Jeder weiß, dass sich in den letzten Jahrzehnten die Verhältnisse für Kinder und Familien grundlegend geändert haben. Die Kinder werden immer weniger, werden dafür aber mit immer mehr verschiedenen Erwachsenen und professionellen Organisationen – Tagespflegestellen, Kinderkrippen, Kindergärten, Horten, Schulen – konfrontiert. Die Verhältnisse sind komplexer und komplizierter geworden: Kindheit wird nicht nur unter dem Aspekt der Geschwisterposition betrachtet, sondern im Zusammenhang mit lebensweltlichen Gesichtspunkten, sozialen, ökologischen, materiellen und individuellen Ressourcen. Königs Forschungsinteresse lag, wie weiter oben schon angedeutet, im sozialen Verhalten innerhalb der Geschwisterreihe und vor allem in der damit verbundenen «Kontaktfähigkeit». Die moderne Entwicklungspsychologie hat sich mittlerweile fast zwangsläufig auf ganz verschiedene Fragestellungen und Themen ausgeweitet. Ein Blick in Hartmut Kastens Geschwister – Vorbilder, Rivalen, Vertraute gibt den Stand der neueren Diskussion wieder. Erwähnenswert ist, dass es Abschied zu nehmen gilt von dem, was uns frühere Forschungen an Befunden über Einzelkinder hinterlassen haben:
Einzelkinder unterscheiden sich gar nicht oder nur noch sehr unwesentlich von Nichteinzelkindern, wenn sie nicht in gestörten familiären Verhältnissen mit Eltern, die beide berufstätig sind, sondern in materiell und ökonomisch gesicherten, harmonischen Verhältnissen aufwachsen (Kasten 2003, S. 45).
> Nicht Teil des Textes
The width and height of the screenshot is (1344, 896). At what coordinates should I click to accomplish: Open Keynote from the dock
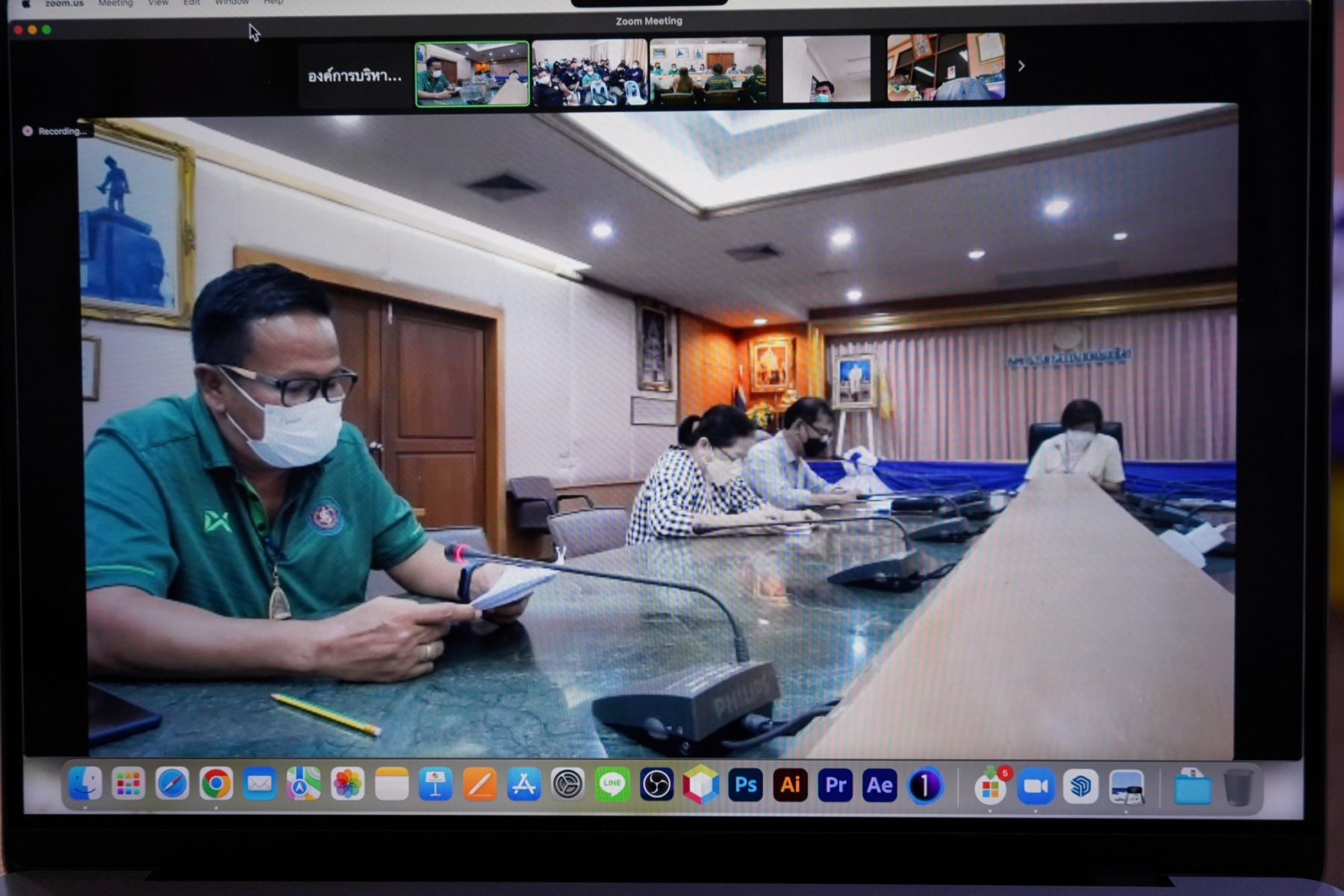(435, 785)
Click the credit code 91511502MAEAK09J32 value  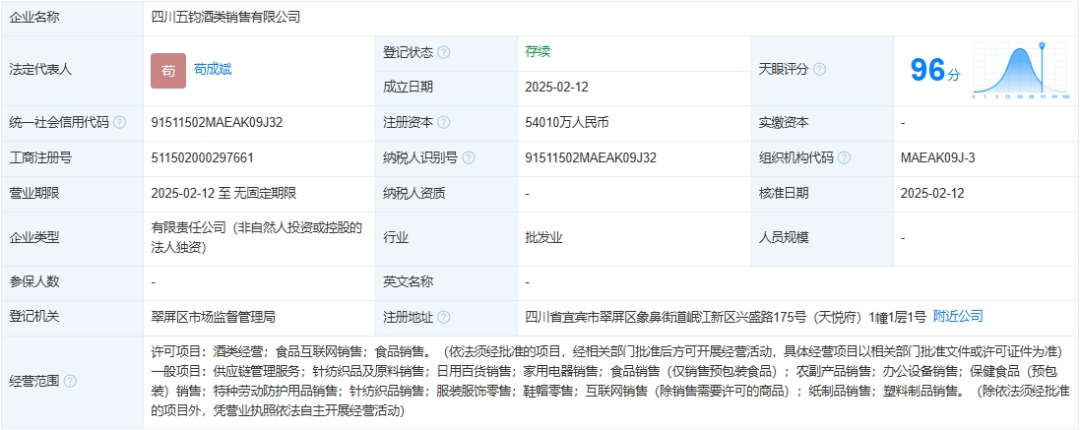coord(217,123)
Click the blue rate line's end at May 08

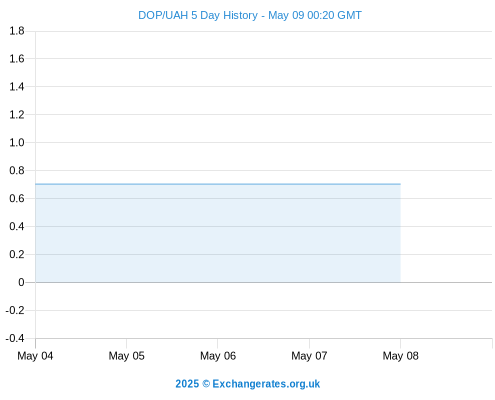[x=400, y=184]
Alle Autoren – einschließlich König und Toman – weisen auf die relative Gültigkeit ihrer Ergebnisse hin. Nicht jedes Detail oder konkrete Beispiel gilt für den Einzelfall. Das haben wissenschaftliche Untersuchungen an sich: Es sind Abstraktionen, Verallgemeinerungen der Wirklichkeit, die zwar eine empirische Basis haben, aber zunächst nichts Verbindliches und Definitives über den Einzelfall, den einzelnen Menschen aussagen. Theorien können allerdings helfen, individuelle menschliche Situationen und menschliches Verhalten besser zu verstehen. Denn wer würde behaupten, dass es keinen Unterschied mache, ob man als erstes, zweites oder drittes Kind zur Welt kommt? Keine Schrift, kein Okular eignet sich dazu aus meiner Sicht immer noch besser als Brüder und Schwestern.